### [What is being asked]
Could you transcribe every record below exactly, leaving out any pictures?

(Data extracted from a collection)
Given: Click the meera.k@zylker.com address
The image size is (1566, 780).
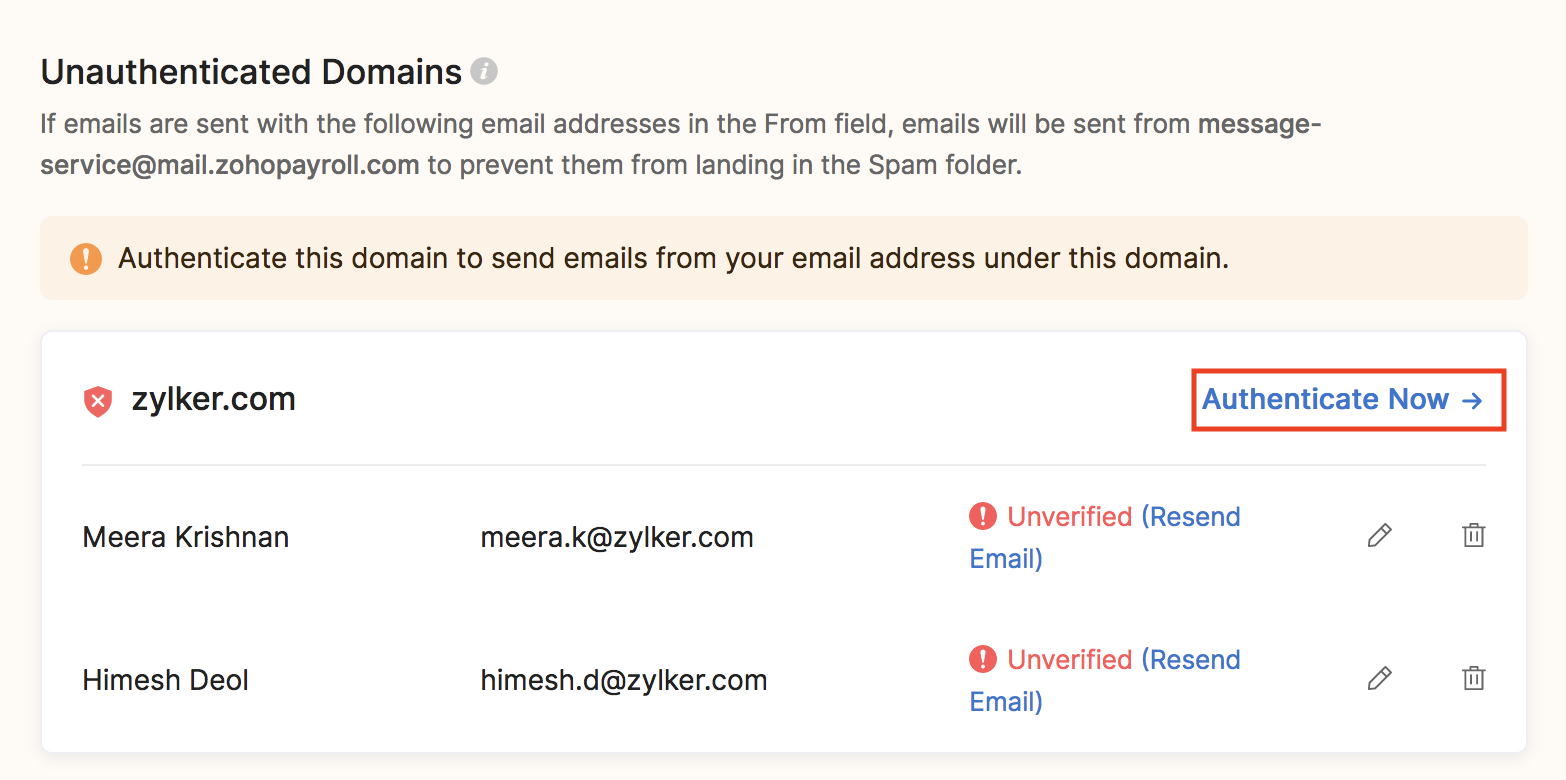Looking at the screenshot, I should (x=617, y=537).
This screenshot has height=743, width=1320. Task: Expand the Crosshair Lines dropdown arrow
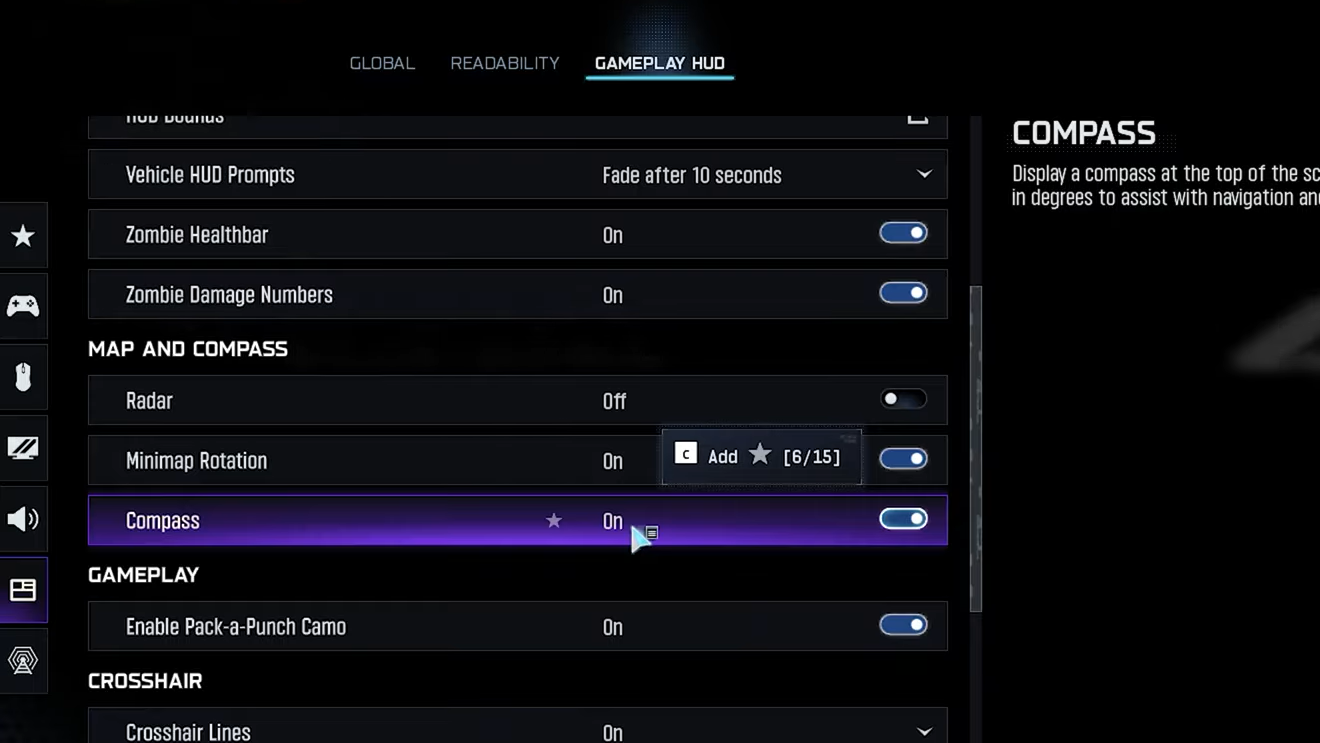[924, 732]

### [Solution]
Given: Click the meera.k@zylker.com address
The image size is (1566, 780).
Looking at the screenshot, I should (x=617, y=537).
This screenshot has height=743, width=1320. Task: Expand the Crosshair Lines dropdown arrow
[924, 732]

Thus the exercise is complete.